NoSQL Databases | Research Paper
In the world of enterprise computing, we have seen many changes in platforms, languages, processes, and architectures. But throughout the entire time one thing has remained unchanged – relational databases. For almost as long as we have been in the software profession, relational databases have been the default choice for serious data storage, especially in the world of enterprise applications. There have been times when a database technology threatened to take a piece of the action, such as object databases in the 1990’s, but these alternatives never got anywhere.
In this research paper, a new challenger on the block was explored under the name of NoSQL. It came into existence because of there was a need to handle large volumes of data which forced a shift to building bigger hardware platforms through large number of commodity servers. The term “NoSQL” applies to a number of recent non-relational databases such as Cassandra, MongoDB, Neo4j, and Azure Table storage. NoSQL databases provided the advantage of building systems that were more performing, scaled much better, and were easier to program with.
The paper considers that we are now in a world of Polyglot Persistence where different technologies are used by enterprises for the management of data. For this reason, architects should know what these technologies are and should be able to decide which ones to use for various purposes. It provides information to decide whether NoSQL databases can be seriously considered for future projects. The attempt is to provide enough background information on NoSQL databases on how they work and what advantages they will bring to the table.
Table of Contents
Introduction
Literature
Technical Aspects
Document Oriented
Merits
Demerits
Case Study – MongoDB
Key Value
Merits
Demerits
Case Study – Azure Table Storage
Column Stores
Merits
Demerits
Case Study – Cassandra
Graphs
Merits
Demerits
Case Study – Neo4j
Conclusion
References
Introduction
NoSQL is commonly interpreted as “not only SQL”. It is a class of database management systems and is does not adhere to the traditional RDBMS model. NoSQl databases handle a large variety of data including structured, unstructured or semi-structured data. NoSQL database systems are highly optimized for retrieval and append operations and offer less functionality other than record storage.
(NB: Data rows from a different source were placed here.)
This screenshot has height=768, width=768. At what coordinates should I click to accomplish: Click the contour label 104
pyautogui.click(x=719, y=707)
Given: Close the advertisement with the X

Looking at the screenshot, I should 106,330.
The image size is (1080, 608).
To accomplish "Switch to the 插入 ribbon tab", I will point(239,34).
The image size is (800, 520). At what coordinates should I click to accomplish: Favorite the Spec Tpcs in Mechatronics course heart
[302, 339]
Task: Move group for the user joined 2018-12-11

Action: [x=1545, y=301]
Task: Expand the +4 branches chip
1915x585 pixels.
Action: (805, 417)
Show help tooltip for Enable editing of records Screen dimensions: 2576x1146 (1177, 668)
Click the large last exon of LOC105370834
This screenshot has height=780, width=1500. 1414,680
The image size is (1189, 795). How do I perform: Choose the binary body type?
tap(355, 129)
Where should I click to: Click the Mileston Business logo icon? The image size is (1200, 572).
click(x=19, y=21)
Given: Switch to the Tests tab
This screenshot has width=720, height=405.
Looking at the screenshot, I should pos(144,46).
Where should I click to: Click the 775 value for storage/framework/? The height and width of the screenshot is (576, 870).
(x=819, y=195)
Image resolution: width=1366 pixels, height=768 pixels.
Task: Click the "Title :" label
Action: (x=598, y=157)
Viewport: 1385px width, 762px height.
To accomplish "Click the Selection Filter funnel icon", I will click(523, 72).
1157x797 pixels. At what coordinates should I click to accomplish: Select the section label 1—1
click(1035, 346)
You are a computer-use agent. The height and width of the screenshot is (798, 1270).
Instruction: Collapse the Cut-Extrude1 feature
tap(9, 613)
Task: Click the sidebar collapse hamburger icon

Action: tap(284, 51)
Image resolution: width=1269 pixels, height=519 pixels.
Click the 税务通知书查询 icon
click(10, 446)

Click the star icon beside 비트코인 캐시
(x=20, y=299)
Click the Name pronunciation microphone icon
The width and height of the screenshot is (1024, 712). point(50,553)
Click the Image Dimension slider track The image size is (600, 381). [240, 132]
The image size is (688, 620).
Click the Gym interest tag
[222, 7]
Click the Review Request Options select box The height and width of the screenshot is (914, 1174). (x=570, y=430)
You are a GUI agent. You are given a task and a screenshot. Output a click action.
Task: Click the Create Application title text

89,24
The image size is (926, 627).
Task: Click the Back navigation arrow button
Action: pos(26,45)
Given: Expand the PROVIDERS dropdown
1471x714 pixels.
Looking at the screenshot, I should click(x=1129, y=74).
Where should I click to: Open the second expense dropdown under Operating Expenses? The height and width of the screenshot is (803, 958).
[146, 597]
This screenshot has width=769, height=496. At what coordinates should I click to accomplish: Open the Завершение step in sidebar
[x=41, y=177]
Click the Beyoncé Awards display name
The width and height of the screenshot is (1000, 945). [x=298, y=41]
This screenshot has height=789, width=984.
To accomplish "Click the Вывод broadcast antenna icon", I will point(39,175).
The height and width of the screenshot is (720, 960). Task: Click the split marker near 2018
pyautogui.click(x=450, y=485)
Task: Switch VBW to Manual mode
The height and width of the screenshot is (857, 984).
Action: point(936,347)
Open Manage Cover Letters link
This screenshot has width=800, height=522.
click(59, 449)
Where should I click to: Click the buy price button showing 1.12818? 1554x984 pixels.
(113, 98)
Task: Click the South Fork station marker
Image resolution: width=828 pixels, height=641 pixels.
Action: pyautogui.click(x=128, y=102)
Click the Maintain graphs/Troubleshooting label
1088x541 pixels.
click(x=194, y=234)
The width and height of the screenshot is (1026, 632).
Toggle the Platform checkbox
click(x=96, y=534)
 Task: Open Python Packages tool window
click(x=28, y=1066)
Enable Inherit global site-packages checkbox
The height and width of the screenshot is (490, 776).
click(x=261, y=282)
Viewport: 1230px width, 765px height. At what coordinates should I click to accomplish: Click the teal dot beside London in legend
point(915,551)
The run time performance is reduced compared to full SQL systems but there is increased gain in scalability and performance for some data models [3].
NoSQL databases prove to be beneficial when a huge quantity of data is to be processed and a relational model does not satisfy the data’s nature. What truly matters is the ability to store and retrieve huge amount of data, but not the relationships between them. This is especially useful for real-time or statistical analysis for growing amount of data.
The NoSQL community is experiencing a rapid change. It is transitioning from the community-driven platform development to an application-driven market. Facebook, Digg and Twitter have been successful in using NoSQL and scaling up their web infrastructure. Many successful attempts have been made in developing NOSQL applications in the fields of image/signal processing, biotechnology, and defense. The traditional relational database systems’ vendors also assess the strategy of developing NoSQL solutions and integrating them in existing offers.
Literature
In recent years with expansion of cloud computing, problems of data-intensive services have become prominent. The cloud computing seems to be the future architecture to support large-scale and data intensive applications, although there are certain requirements of applications that cloud computing does not fulfill sufficiently [7]. For years, development of information systems has relied on vertical scaling, but this approach requires higher level of skills and it is not reliable in some cases. Database partitioning across multiple cheap machines added dynamically, horizontal scaling or scaling-out can ensure scalability in a more effective and cheaper way. Today’s NoSQL databases designed for cheap hardware and using the shared-nothing architecture can be a better solution.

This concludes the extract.